** 本文 **
══════
■薬不足の背景に何が…

抗てんかん薬の供給不足を訴える本間医師が診療を担当する県リハビリテーション病院小児神経科。

この日、てんかんを患っている息子に代わり、その母親が病院を訪れました。


本間医師:
「デパケンが圧倒的に足りない。一人の人に長い日数を出すとほかの人が…。今回だけ半分にしてもらえんかね、日数…」

いつもなら70日分の薬が処方されますが、この日はその半分の35日分しか処方されませんでした。

遠方から通院する人も多く、その都度必要となる交通費や診察料などの経済的な負担が患者にのしかかります。

患者の母親:
「これが落ち着いていくるんでしょうか?」

本間医師:
「まだわからないんですけど…本当は今頃落ち着いているはずだったんですけど…製造許可でていない」

薬不足の背景にあるのはジェネリック医薬品メーカーで相次いだ不祥事です。おととし、福井県の小林化工で水虫などの皮膚病用の薬に睡眠導入剤が混入していたことが判明。200人以上が健康被害を訴え2人が死亡しました。
══════
** 記録データ **
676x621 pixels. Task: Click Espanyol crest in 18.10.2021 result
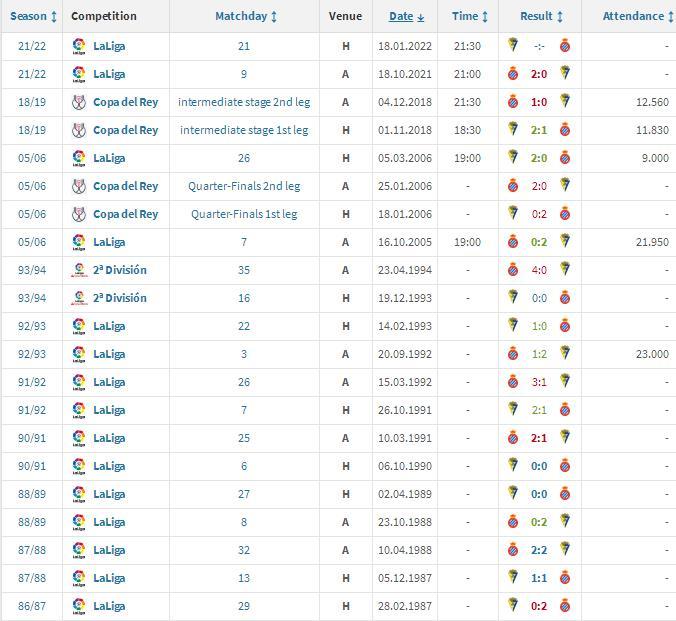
══════
** 練習問題 **
A – 本文の「遠方から通院する人も多く、そ」から「害を訴え2人が死亡しました。」までの部分を、一字も変えずにそのまま書き写せ。
B – 本文によると、抗てんかん薬が不足している背景には何があるか。1〜3文で説明せよ。

** 解答例 **
A –
遠方から通院する人も多く、その都度必要となる交通費や診察料などの経済的な負担が患者にのしかかります。

患者の母親:
「これが落ち着いていくるんでしょうか?」

本間医師:
「まだわからないんですけど…本当は今頃落ち着いているはずだったんですけど…製造許可でていない」

薬不足の背景にあるのはジェネリック医薬品メーカーで相次いだ不祥事です。おととし、福井県の小林化工で水虫などの皮膚病用の薬に睡眠導入剤が混入していたことが判明。200人以上が健康被害を訴え2人が死亡しました。

B – 背景にあるのは、ジェネリック医薬品メーカーで相次いだ不祥事である。おととし、福井県の小林化工で水虫などの皮膚病用の薬に睡眠導入剤が混入していたことが判明し、200人以上が健康被害を訴え、2人が死亡した。